An additional $5.5 million was estimated for the construction of eleven stations ($500,000 per station) in this corridor. This figure was not calculated into our capital cost estimates as it was assumed joint development with local communities and/or the private sector would play a major role in siting and building transit stations.
| Figure 23: National Cross
Section of Commuter Rail Operating Costs |
The committee estimated operating cost by applying our Mazomanie to Sun Prairie corridor ridership estimate on page 17 with national operating averages. Figure 23 displays the national cross section used. These estimates include total aggregate operating expenses, e.g., insurance, maintenance, administration, etc. Service between Mazomanie and Sun Prairie would potentially begin with approximately 13 miles (Middleton to Sun Prairie) and expand to a full 34 miles (Mazomanie to Sun Prairie). Considering this, operating cost per passenger trip was estimated to be six dollars. With initial ridership at 600,000 passenger trips per year, annual operating and maintenance costs were projected to be approximately $3,600,000.
This figure would be reduced by the amount of farebox revenue recovered. Commuter rail systems typically can expect an initial 25 % farebox recovery. With an increase in service and ridership, farebox recovery might be expected to approach 50% of operating costs (national average equals 40%). A 25% farebox recovery rate would provide $900,000 in revenue, while 50% farebox recovery would equal $1.8 million.

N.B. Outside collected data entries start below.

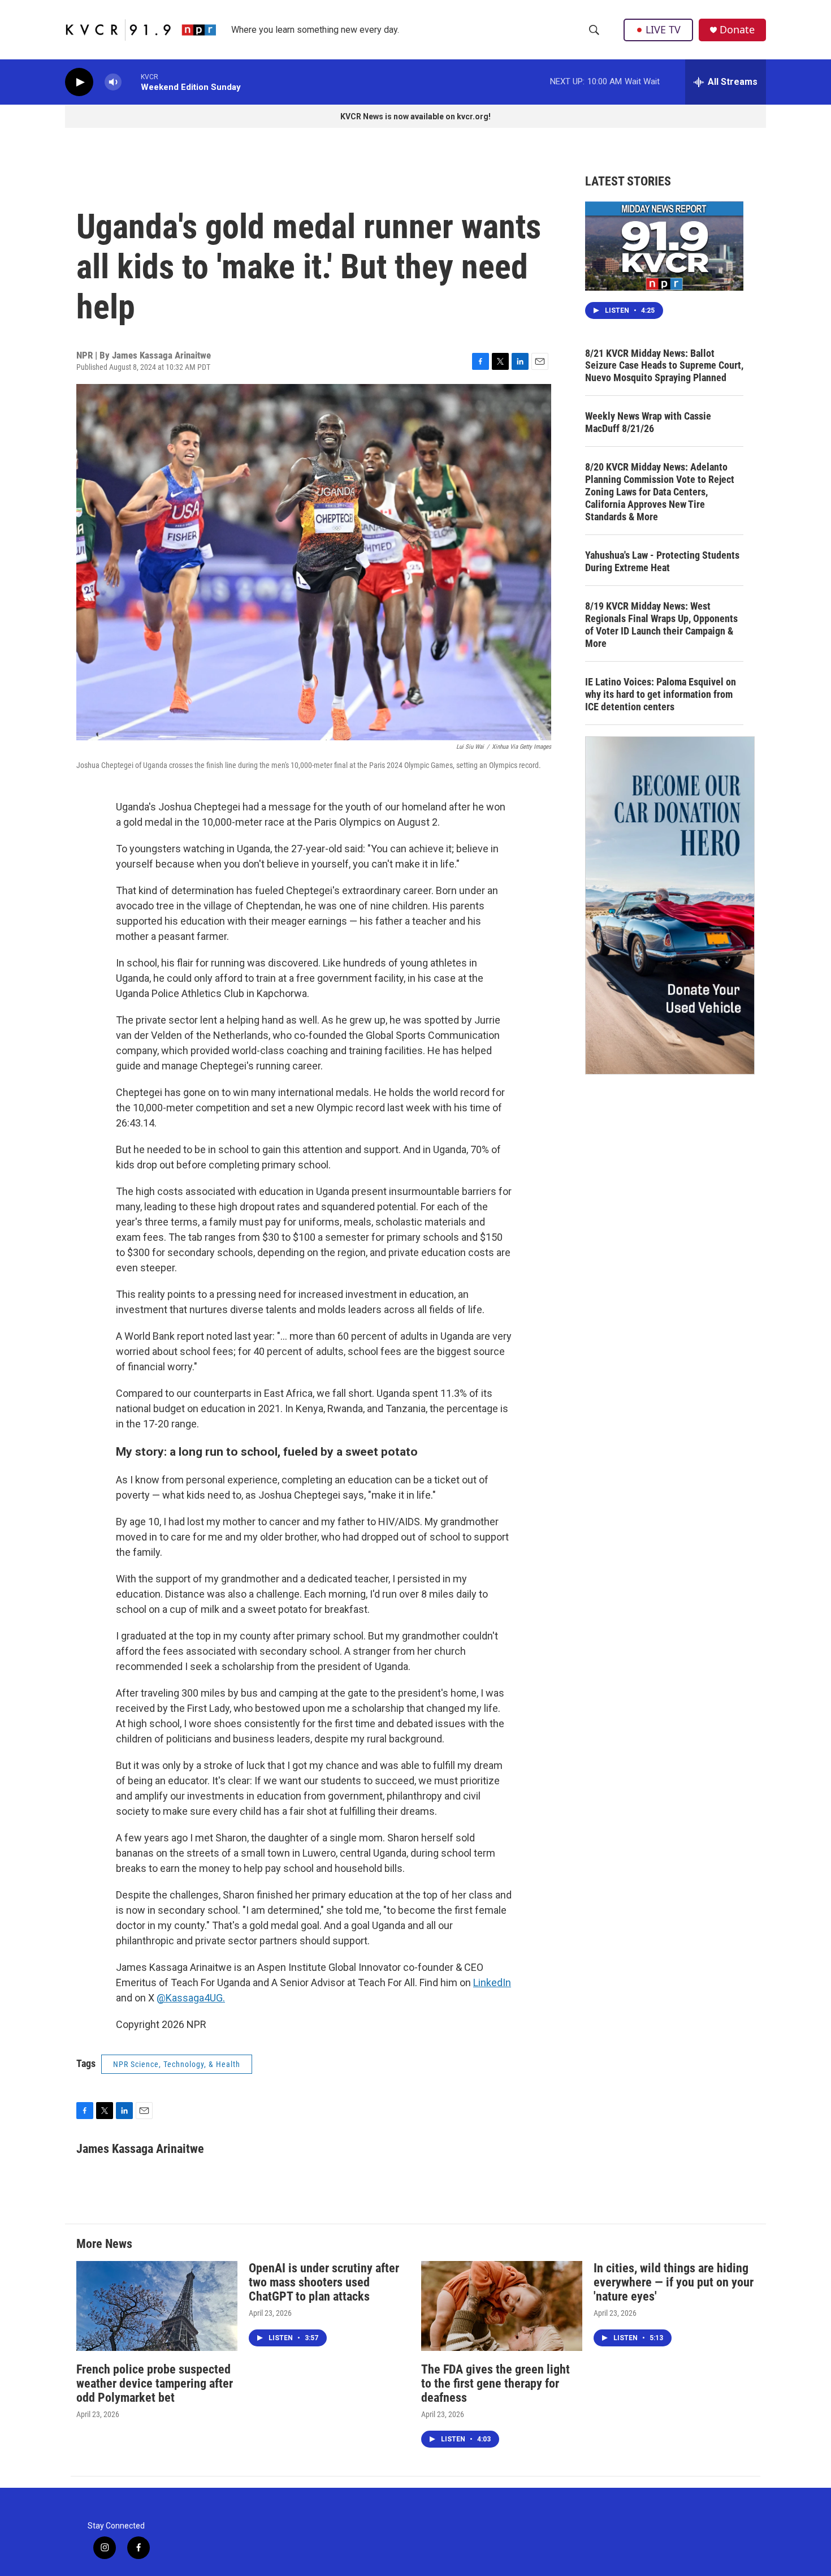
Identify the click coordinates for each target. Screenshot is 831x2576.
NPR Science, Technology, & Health (176, 2064)
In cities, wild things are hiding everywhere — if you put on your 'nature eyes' (674, 2282)
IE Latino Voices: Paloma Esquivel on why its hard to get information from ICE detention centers (660, 694)
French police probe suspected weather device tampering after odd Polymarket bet (154, 2383)
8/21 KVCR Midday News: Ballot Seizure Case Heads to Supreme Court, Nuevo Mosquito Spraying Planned (664, 365)
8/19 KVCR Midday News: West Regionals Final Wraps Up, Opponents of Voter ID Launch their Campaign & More (661, 624)
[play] (79, 82)
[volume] (113, 82)
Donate (737, 30)
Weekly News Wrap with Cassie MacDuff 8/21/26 (648, 422)
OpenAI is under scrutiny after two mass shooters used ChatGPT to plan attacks (324, 2282)
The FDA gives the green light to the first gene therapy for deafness (495, 2383)
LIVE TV (663, 29)
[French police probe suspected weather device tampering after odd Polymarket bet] (156, 2306)
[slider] (131, 82)
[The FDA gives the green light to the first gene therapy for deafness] (501, 2306)
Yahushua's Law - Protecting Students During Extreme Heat (662, 561)
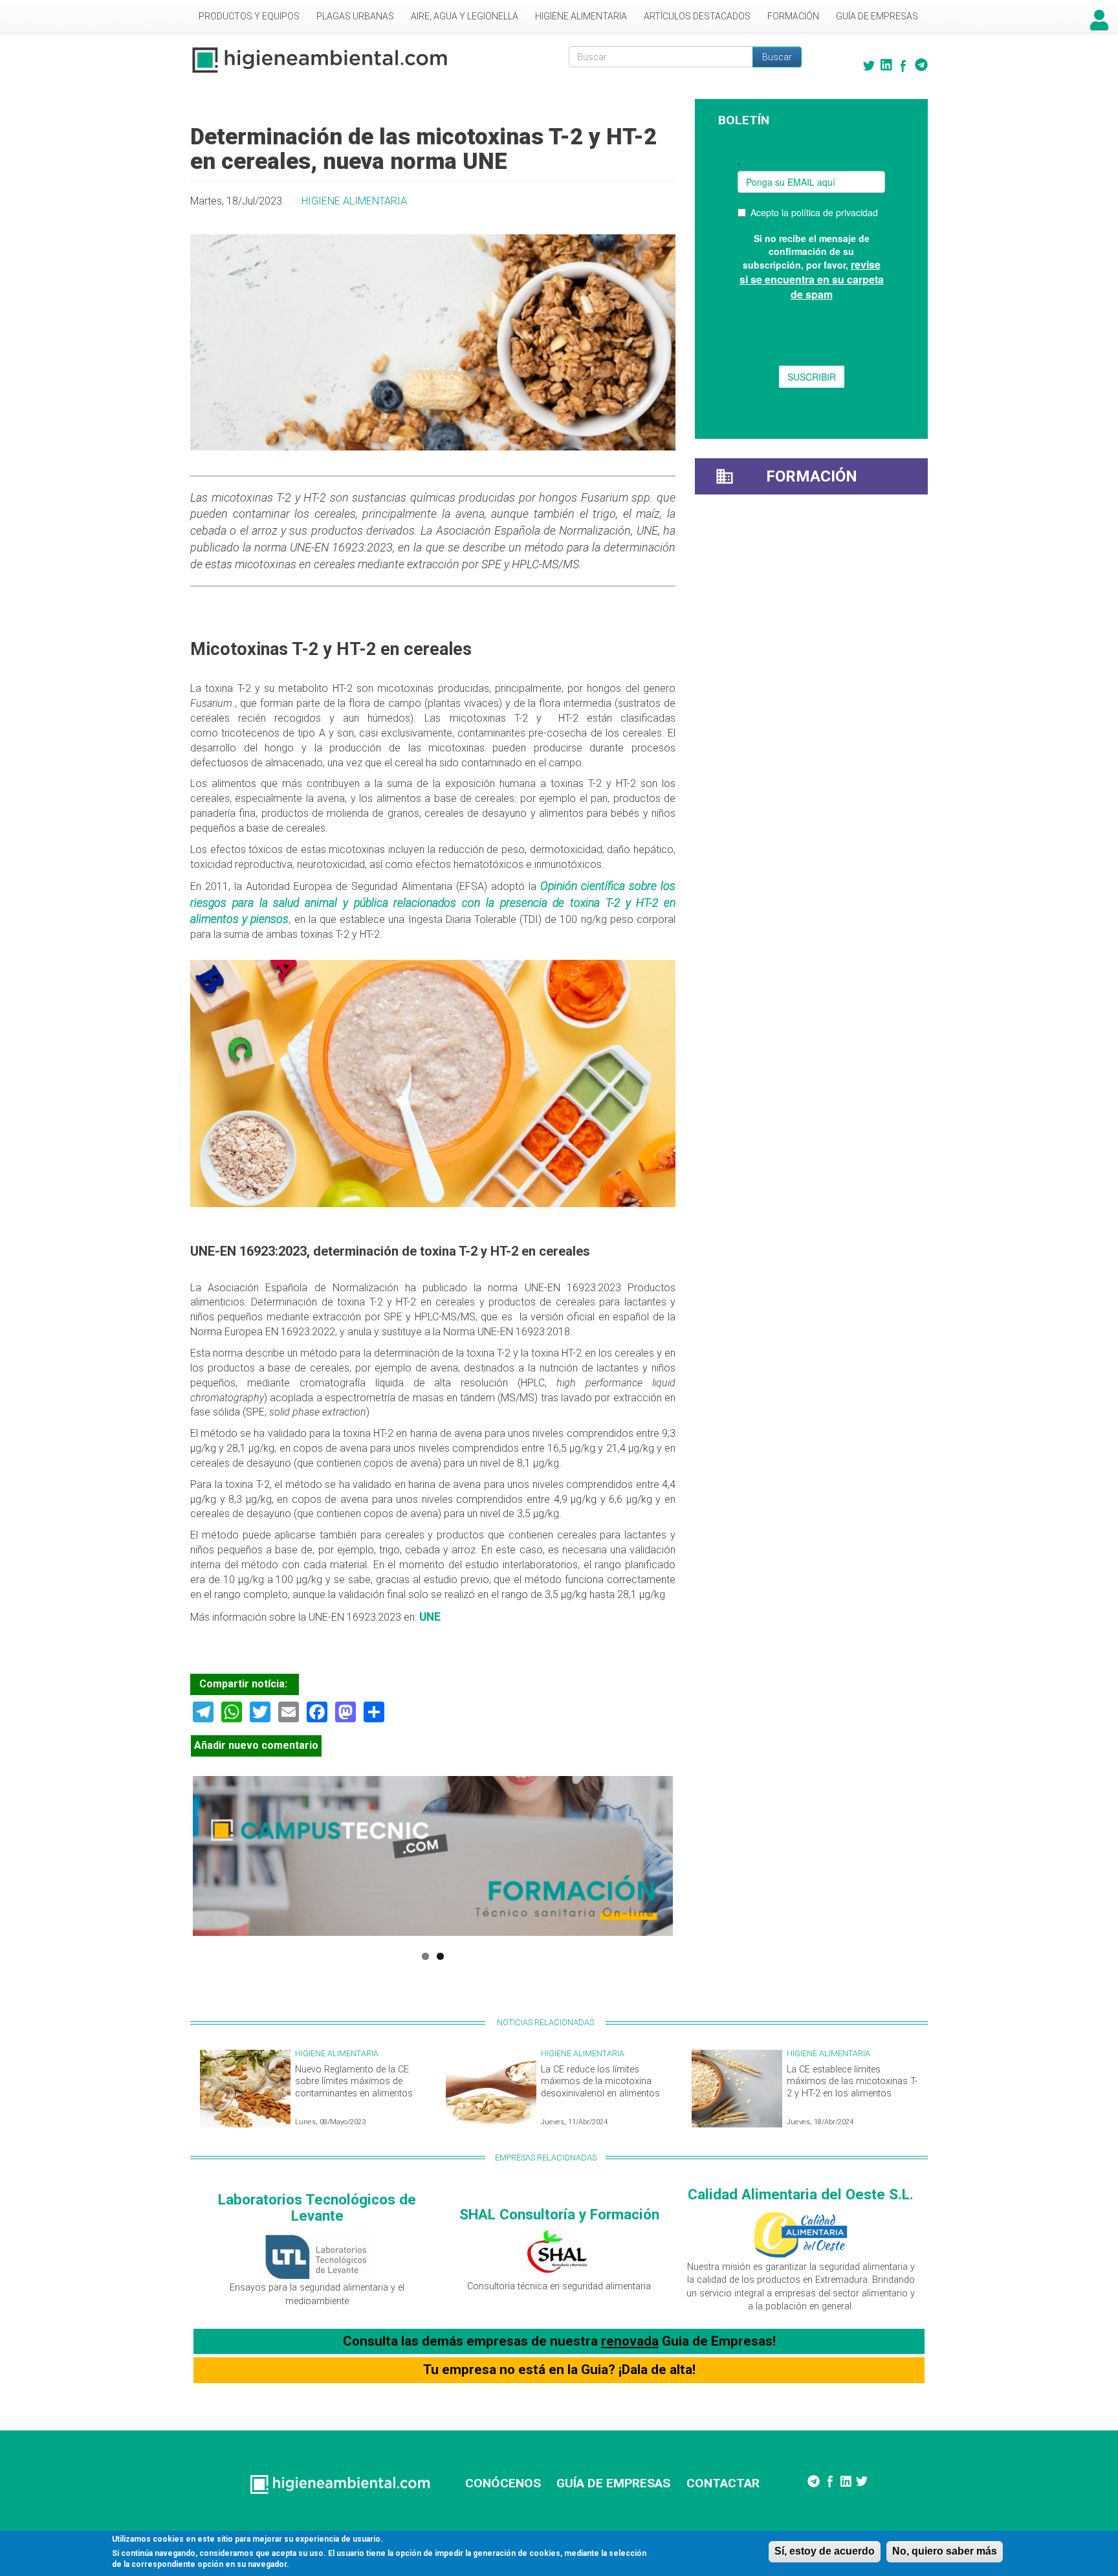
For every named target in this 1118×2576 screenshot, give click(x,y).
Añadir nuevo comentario (256, 1745)
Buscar (777, 57)
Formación (793, 16)
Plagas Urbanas (355, 16)
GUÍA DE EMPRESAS (613, 2483)
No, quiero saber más (944, 2551)
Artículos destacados (697, 16)
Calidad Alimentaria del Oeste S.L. (801, 2194)
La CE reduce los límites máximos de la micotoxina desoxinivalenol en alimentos (600, 2081)
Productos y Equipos (249, 16)
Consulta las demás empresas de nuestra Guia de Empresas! (559, 2341)
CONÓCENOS (503, 2483)
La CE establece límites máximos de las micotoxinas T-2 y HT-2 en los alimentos (852, 2081)
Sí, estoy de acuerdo (824, 2551)
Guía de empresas (877, 16)
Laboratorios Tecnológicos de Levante (317, 2207)
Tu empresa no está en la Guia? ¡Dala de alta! (559, 2369)
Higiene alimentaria (581, 16)
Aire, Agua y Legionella (464, 16)
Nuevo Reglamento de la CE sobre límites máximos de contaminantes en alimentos (354, 2081)
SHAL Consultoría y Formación (559, 2214)
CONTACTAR (723, 2483)
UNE (429, 1616)
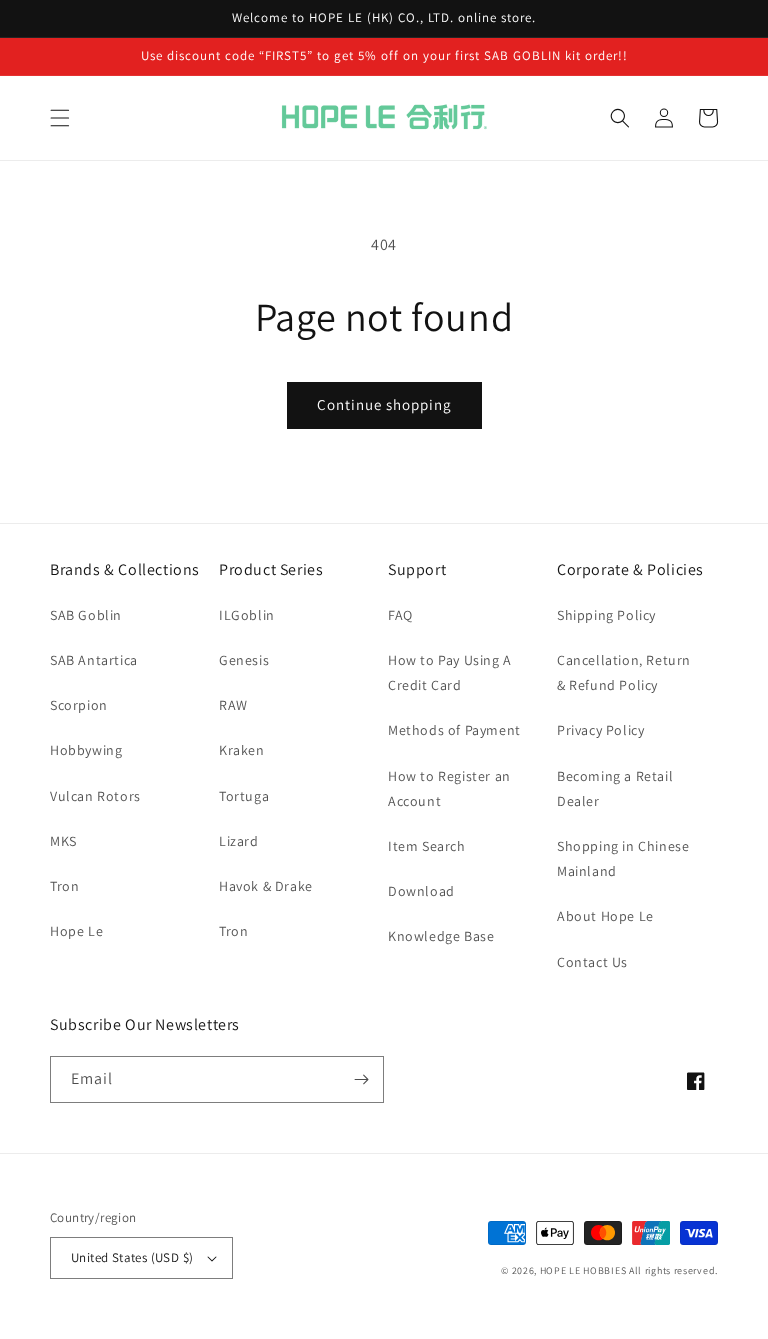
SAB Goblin (86, 615)
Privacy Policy (600, 730)
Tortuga (244, 796)
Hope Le (76, 931)
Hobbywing (86, 750)
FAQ (400, 615)
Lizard (239, 841)
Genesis (244, 660)
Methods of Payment (454, 730)
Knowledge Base (441, 936)
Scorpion (79, 705)
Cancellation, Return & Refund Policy (624, 672)
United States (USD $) (132, 1257)
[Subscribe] (361, 1079)
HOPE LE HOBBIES (583, 1270)
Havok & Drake (266, 886)
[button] (60, 118)
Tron (64, 886)
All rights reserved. (673, 1270)
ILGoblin (247, 615)
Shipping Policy (606, 615)
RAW (233, 705)
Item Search (427, 846)
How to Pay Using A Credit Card (450, 672)
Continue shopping (384, 404)
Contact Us (592, 962)
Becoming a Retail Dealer (615, 788)
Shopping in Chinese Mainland (623, 858)
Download (421, 891)
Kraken (242, 750)
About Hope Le (605, 916)
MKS (63, 841)
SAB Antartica (94, 660)
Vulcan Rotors (95, 796)
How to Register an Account (449, 788)
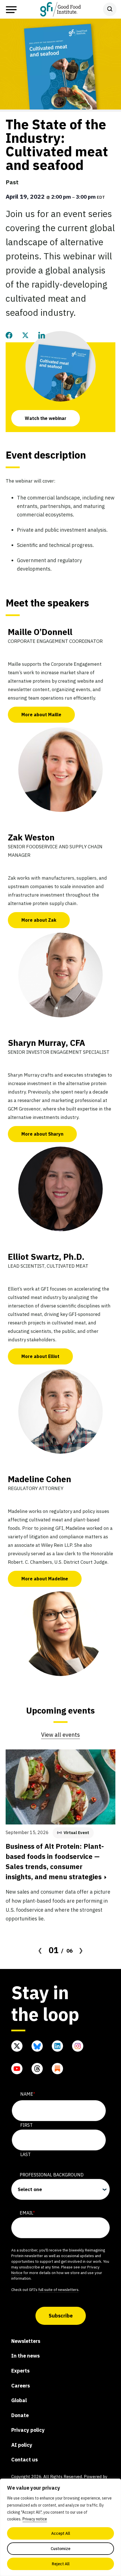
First (26, 2125)
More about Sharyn (42, 1134)
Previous (40, 1950)
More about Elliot (40, 1356)
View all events (60, 1734)
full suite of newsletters (58, 2289)
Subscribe (61, 2315)
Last (25, 2154)
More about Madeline (44, 1578)
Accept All (60, 2533)
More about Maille (41, 714)
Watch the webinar (45, 418)
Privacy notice (35, 2519)
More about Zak (38, 920)
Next (81, 1950)
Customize (60, 2548)
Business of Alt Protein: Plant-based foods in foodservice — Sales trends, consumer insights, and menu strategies (55, 1861)
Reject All (61, 2563)
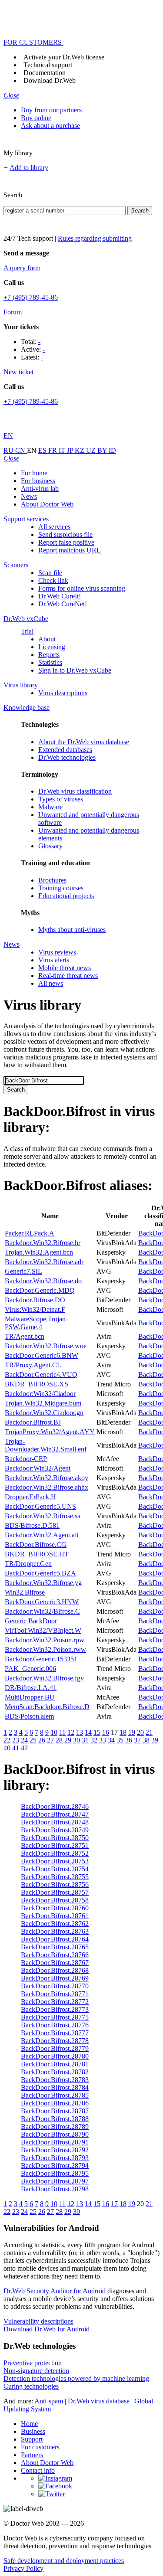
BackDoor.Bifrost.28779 (55, 2048)
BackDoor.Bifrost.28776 (55, 2025)
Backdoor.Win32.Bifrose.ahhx (46, 1487)
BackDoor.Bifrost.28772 (55, 2001)
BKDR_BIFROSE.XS (36, 1384)
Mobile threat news (64, 967)
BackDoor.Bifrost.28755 (55, 1876)
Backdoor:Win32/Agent (37, 1468)
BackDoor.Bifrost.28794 (55, 2165)
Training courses (60, 888)
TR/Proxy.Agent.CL (33, 1365)
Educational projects (66, 895)
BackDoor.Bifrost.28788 (55, 2118)
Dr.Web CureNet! (62, 604)
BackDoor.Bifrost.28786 (55, 2103)
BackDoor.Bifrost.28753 (55, 1861)
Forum (12, 312)
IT (63, 450)
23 (15, 1740)
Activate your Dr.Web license (63, 57)
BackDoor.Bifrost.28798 (55, 2189)
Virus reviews (57, 952)
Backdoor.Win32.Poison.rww (45, 1649)
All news (50, 983)
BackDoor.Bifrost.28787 (55, 2111)
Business (33, 2431)
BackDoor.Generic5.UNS (40, 1506)
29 (67, 1740)
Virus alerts (53, 960)
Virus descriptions (62, 692)
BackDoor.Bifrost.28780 (55, 2056)
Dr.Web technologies (67, 757)
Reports (49, 654)
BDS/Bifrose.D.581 (32, 1525)
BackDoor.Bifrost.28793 (55, 2157)
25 (33, 1740)
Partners (32, 2454)
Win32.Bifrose (25, 1592)
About (47, 639)
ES (43, 450)
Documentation (44, 72)
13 (79, 1732)
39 (154, 1740)
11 (62, 1732)
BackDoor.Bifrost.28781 (55, 2064)
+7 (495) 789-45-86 (30, 297)
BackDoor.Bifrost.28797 (55, 2181)
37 (137, 1740)
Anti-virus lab (40, 488)
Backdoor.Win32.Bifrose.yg (43, 1582)
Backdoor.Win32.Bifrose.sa (42, 1516)
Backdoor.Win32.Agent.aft (42, 1535)
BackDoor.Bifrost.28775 (55, 2017)
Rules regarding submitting (95, 238)
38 (146, 1740)
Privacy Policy (23, 2568)
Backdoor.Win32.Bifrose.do (43, 1281)
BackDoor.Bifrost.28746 (55, 1806)
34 (111, 1740)
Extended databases (65, 749)
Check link (53, 580)
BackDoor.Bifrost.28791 (55, 2142)
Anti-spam (48, 2401)
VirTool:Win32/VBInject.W (43, 1630)
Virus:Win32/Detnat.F (35, 1309)
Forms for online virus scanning (81, 588)
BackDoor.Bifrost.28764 (55, 1939)
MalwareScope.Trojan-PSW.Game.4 (36, 1322)
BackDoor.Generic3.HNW (42, 1601)
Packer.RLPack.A (29, 1233)
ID (112, 450)
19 (131, 1732)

Total estimated annual costs, capital and operating, are summarized as follows:
| Capital | $3,200,000 | |
| Operating | $3,600,000 | $2,700.000 @ 25% farebox recovery |
| $1,800,000 @ 50% farebox recovery |
Annualized rail costs for an initial commuter line were estimated to be in the range of $5 million to $6.8 million, with an offset of approximately $900,000 to $1.8 million in farebox revenue. Using $6.8 million, commuter rail would represent 20% of the region's commitment to transit and specialized transportation.